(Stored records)
Content starts

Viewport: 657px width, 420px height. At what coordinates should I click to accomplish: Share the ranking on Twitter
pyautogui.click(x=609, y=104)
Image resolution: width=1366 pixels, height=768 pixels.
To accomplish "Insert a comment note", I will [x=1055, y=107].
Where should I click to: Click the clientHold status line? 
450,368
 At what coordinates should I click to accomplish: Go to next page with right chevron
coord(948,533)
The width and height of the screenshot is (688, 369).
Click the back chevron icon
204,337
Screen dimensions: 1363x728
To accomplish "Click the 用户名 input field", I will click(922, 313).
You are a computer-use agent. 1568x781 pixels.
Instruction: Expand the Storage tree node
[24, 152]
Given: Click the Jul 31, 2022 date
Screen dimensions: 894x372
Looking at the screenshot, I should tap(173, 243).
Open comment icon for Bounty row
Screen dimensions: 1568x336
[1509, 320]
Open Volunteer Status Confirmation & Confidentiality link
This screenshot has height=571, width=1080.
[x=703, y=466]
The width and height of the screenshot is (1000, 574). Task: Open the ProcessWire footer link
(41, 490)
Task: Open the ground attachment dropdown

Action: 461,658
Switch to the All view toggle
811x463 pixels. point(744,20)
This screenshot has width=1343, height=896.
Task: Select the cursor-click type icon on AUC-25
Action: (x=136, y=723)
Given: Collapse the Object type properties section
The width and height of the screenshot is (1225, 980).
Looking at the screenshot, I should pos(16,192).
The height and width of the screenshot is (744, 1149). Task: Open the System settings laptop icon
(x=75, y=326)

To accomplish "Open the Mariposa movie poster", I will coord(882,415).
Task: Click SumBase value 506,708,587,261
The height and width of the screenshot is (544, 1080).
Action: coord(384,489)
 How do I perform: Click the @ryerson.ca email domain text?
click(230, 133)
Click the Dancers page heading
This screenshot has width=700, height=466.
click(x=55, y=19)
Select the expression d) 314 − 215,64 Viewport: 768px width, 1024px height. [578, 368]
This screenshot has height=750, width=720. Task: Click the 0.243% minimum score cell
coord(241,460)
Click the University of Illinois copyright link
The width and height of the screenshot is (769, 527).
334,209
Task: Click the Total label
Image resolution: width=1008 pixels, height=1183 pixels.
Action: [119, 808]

Content ends

• Required action:
Your answer should be the exact lines above from the one with "Task: Click SumBase value 506,708,587,261" through the one with "Select the expression", both included, and nothing besides.

• Output of the exercise:
Task: Click SumBase value 506,708,587,261
The height and width of the screenshot is (544, 1080).
Action: coord(384,489)
 How do I perform: Click the @ryerson.ca email domain text?
click(230, 133)
Click the Dancers page heading
This screenshot has width=700, height=466.
click(x=55, y=19)
Select the expression d) 314 − 215,64 Viewport: 768px width, 1024px height. [578, 368]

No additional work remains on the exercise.